Inside Amsoil Honda's Fuel-Injected CRF150R 7

After signing Carson Mumford to the Amsoil Honda squad (which is the amateur side of the GEICO Honda team), the Factory Connection Racing gang has been busy recently, building up a secret weapon for him. They've been retooling the Honda CRF150R to swap it from a mild-mannered carbureted model to a fuel-injected fire-breather. We got to check in with them as they took it to the dirt for the first time, and also see a bit of what it took to make the conversion. This may be the coolest Honda 150 that we've seen, and there will be both small-wheel and Supermini versions for Carson to race.

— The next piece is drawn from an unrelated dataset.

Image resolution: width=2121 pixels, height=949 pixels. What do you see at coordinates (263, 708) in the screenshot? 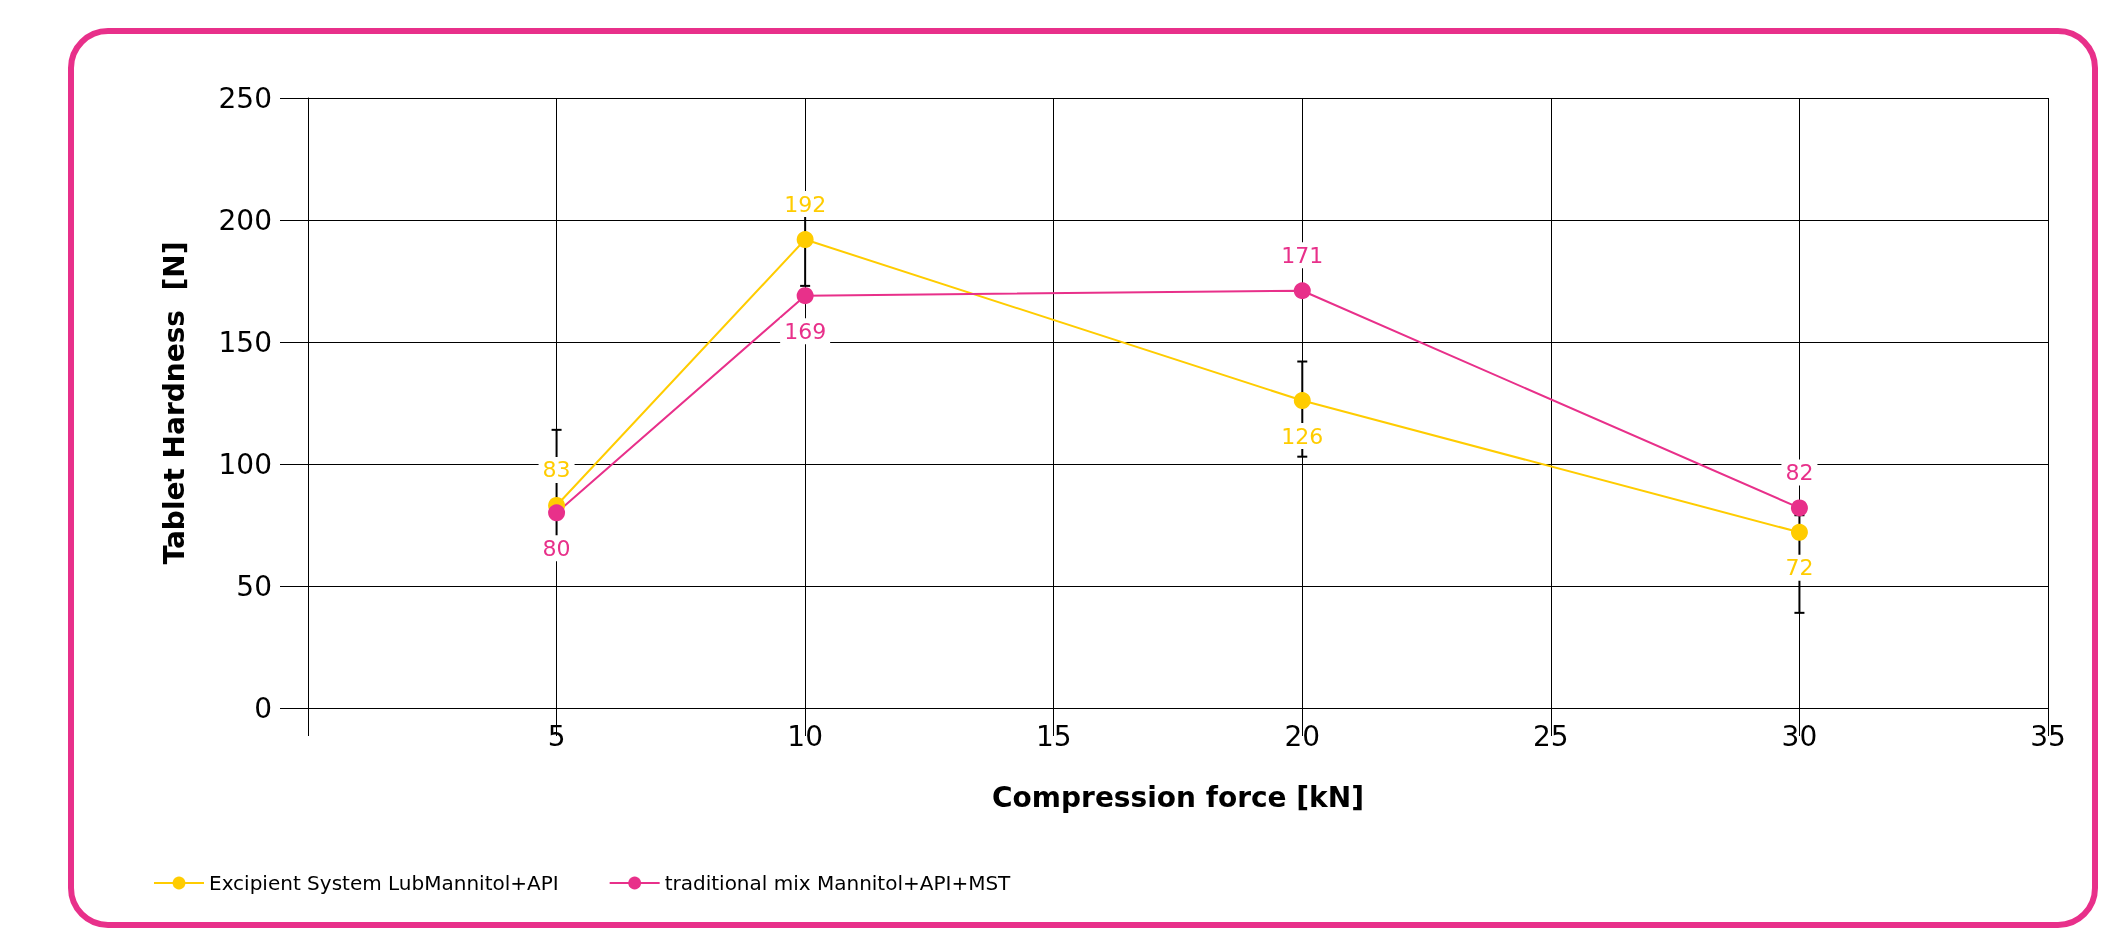
I see `y-tick-label: 0` at bounding box center [263, 708].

One of the bigger challenges was to figure out how to use a batch of the ignition components from the CRF250R. You can see how the ignition cover has a bit of a Frankenstein look to it. In the future, this may become a machined part. The throttle body is one used by several manufacturers at the top level of 250 and 450 racing (it's a KTM part), but this could change in the future. The air boot was in a bit of a crude form when we saw it, but that's also something that will undergo more tuning over time.

The bike was set up with some of Kibby's traveling data acquisition hardware, and they were monitoring the air/fuel mixture. That's what the board is on the back of the radiator. He can set it up to monitor several things at once. The ignition may move, and at this point, the frame has sort of an industrial coating on it. How about that brake pedal?

The swingarm was outsourced, and looks a lot like the old factory Honda pieces from back in the day.

How big a deal was this? Some of the gang from HRC Honda came out to check it out.

Development on this project has revolved a bit around Carson. Unfortunately, he suffered a broken femur a while back, and he was just coming back from that on the first day out. He also scored a broken wrist after the first day, which slowed development before some of the Spring races. At the recent Freestone event, he lined up for gate drops, and hammered the starts to see where they stood. The team also played around with gearing, etc., and then he backed off and circulated at back of pack just to collect data...and to continue to build up his wrist.

After the first day out on the bike, they determined that they needed a better fuel pump setup. That led to the development of an aluminum tank, which was on the bike the second time we saw it in action. It will be interesting to check out the development on this as Carson gets back to full speed, and we get deeper into the amateur season.